A contingency is an unexpected failure or outage of a system component such as generator, transmission line, circuit breaker, or other electrical element. To maintain reliability, the bulk electric system must be prepared to handle one or more contingencies without loss of system stability. To do this, the system must be able to transition to a new configuration where other equipment or resources pick up the function of the failed or lost component while also ensuring that components remaining in service are not overloaded.
Contingency analysis considers various scenarios to evaluate the impacts of contingencies and prioritize the development of continency plans. Planning for managing contingencies often uses the n-1 criteria. This means that the network should be able to continue functioning despite loss of the largest single contingency.
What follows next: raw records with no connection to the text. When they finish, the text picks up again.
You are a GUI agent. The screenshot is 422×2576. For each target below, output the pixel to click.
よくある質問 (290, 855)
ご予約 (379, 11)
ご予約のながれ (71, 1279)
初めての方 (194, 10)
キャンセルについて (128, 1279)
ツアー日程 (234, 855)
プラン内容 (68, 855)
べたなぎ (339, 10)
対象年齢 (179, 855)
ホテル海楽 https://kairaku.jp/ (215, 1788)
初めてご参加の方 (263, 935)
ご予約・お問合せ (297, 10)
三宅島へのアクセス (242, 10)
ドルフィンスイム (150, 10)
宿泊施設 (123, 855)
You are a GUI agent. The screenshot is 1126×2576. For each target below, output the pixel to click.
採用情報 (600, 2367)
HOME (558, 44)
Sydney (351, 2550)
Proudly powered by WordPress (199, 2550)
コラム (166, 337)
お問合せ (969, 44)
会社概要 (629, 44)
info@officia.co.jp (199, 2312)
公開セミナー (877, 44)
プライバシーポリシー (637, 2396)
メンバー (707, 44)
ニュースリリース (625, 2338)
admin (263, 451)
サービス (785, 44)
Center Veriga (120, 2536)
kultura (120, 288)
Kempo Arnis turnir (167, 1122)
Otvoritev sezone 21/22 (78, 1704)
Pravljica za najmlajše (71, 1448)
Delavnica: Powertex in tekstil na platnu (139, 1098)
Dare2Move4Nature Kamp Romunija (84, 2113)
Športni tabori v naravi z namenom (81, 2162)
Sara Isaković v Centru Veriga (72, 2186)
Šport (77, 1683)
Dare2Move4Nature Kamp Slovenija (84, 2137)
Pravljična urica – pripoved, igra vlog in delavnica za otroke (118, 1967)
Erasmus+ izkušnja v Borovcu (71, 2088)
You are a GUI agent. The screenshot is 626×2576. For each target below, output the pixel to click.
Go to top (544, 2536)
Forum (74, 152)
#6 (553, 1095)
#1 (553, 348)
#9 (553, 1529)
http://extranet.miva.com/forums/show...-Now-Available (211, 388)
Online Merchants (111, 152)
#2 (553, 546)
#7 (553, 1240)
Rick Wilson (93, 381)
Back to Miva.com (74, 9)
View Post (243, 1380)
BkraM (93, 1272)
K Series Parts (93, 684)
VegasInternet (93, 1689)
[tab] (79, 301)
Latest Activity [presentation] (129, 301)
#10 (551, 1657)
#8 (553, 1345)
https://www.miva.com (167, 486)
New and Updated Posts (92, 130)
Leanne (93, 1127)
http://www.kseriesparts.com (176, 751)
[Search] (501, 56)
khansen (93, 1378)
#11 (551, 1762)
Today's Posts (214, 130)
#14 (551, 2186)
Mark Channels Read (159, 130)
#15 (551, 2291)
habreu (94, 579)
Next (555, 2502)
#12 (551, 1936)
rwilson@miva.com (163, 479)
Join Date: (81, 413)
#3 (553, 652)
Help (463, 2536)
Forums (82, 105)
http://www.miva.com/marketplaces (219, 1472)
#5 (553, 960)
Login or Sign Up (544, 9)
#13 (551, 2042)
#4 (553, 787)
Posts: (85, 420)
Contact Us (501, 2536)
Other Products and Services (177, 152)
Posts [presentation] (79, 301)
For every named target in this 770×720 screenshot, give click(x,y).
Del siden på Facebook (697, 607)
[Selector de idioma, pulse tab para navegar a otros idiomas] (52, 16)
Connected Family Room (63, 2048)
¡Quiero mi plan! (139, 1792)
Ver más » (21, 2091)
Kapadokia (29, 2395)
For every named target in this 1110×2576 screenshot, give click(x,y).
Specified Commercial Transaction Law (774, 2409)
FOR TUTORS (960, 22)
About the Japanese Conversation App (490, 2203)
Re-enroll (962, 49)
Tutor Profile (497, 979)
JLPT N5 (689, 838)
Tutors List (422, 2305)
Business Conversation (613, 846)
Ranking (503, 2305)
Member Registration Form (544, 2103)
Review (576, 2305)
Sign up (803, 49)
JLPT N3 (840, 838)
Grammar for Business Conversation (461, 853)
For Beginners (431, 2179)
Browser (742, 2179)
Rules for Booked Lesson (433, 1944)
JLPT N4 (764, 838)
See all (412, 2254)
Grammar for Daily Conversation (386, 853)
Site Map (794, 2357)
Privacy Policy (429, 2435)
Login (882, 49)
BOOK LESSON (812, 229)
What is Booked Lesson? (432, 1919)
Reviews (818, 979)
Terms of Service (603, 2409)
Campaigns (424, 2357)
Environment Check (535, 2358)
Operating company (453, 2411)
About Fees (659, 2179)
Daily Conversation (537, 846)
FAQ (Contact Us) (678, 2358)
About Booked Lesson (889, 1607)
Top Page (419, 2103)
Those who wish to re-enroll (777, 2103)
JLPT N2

In some cases this is a large power plant such as a nuclear generating station; in others it may be a large transmission line used to import power or deliver power from a region with significant generation to a region with significant amounts of load.
A contingency plan includes how the system will be reconfigured in the event of one or more significant contingencies. For certain critical loads on a system more robust planning criteria such as n-2 may be used. Criteria that determine acceptable contingency conditions are determined by system operating limits. A system operating limit is the value (in MW, MVAR, amperes, frequency, or volts) that satisfies the most limiting operating criteria for a specified system configuration and ensures operation with acceptable reliability. Typical operation criteria include facility ratings, transient stability rating, voltage stability rating, and system voltage limits.